Preliminary: Off-policy Evaluation and Optimization in Markov Decision Processes#

In this section, we introduce the formulation of the Markov Decision Process and a few related concepts which will be used repeatedly in this chapter. We will proceed under the potential outcome framework, which provides a unique causal perspectiy, is different from the conventional notations [SB18], and is largely based on Shi et al. [SWL+20]. Some of the assumptions to be discussed (such as the sequential randomization assumption) are imposed implicitly in the RL literature. By writting these assumptions out, we aim to provide a more formal theoretical ground as well as to connect RL to the causal inference literautre.
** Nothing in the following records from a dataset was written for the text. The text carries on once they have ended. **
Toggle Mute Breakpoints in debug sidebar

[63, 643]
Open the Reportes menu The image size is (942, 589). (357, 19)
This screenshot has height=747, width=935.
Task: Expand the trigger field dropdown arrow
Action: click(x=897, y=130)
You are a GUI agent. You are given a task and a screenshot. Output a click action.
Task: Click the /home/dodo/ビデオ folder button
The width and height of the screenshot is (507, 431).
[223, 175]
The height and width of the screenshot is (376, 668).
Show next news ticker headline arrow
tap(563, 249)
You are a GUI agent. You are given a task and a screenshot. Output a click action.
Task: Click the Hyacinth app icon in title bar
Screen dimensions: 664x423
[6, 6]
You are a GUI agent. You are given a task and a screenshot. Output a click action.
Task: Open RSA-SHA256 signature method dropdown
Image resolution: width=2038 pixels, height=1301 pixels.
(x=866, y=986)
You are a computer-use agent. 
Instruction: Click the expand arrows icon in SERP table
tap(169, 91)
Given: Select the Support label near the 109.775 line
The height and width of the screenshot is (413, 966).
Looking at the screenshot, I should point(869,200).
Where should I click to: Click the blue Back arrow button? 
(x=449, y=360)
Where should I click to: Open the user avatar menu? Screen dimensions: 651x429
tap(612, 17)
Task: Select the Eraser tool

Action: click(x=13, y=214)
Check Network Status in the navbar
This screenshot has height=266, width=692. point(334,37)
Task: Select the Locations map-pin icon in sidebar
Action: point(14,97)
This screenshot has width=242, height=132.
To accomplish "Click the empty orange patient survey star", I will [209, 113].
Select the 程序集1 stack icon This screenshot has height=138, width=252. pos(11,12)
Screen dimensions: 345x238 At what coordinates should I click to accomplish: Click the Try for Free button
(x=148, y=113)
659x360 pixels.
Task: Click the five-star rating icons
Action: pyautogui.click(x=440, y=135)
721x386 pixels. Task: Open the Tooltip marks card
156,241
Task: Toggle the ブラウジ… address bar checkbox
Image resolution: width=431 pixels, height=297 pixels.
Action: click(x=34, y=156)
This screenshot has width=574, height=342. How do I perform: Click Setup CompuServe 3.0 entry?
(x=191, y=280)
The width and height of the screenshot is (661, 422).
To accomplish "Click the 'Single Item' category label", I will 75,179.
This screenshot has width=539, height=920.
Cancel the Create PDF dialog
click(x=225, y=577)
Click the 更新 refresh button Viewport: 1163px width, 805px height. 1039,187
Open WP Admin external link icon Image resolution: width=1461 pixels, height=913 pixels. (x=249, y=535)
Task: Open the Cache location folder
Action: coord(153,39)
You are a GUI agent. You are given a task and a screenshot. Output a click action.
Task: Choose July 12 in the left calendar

Markov Decision Process under a Potential Outcome Framework#

As the underlying data generation model for RL, we consider an infinite-horizon discounted Markov Decision Process (MDP) [Put14]. For any \(t\ge 0\), let \(\bar{a}_t=(a_0,a_1,\cdots,a_t)^\top\in \mathcal{A}^{t+1}\) denote a treatment history vector up to time \(t\). Let \(\mathbb{S} \subset \mathbb{R}^d\) denote the support of state variables and \(S_0\) denote the initial state variable. For any \((\bar{a}_{t-1},\bar{a}_{t})\), let \(S_{t}^*(\bar{a}_{t-1})\) and \(Y_t^*(\bar{a}_t)\) be the counterfactual state and counterfactual outcome, respectively, that would occur at time \(t\) had the agent followed the treatment history \(\bar{a}_{t}\). The set of potential outcomes up to time \(t\) is given by

\[\begin{eqnarray*} W_t^*(\bar{a}_t)=\{S_0,Y_0^*(a_0),S_1^*(a_0),\cdots,S_{t}^*(\bar{a}_{t-1}),Y_t^*(\bar{a}_t)\}. \end{eqnarray*}\]

Let \(W^*=\cup_{t\ge 0,\bar{a}_t\in \{0,1\}^{t+1}} W_t^*(\bar{a}_t)\) be the set of all potential outcomes.

A deterministic policy \(\pi\) is a time-homogeneous function that maps the space of state variables to the set of available actions. Following \(\pi\), the agent will assign actions according to \(\pi\) at each time. We use \(S_t^*(\pi)\) and \(Y_t^*(\pi)\) to denote the associated potential state and outcome that would occur at time \(t\) had the agent followed \(\pi\).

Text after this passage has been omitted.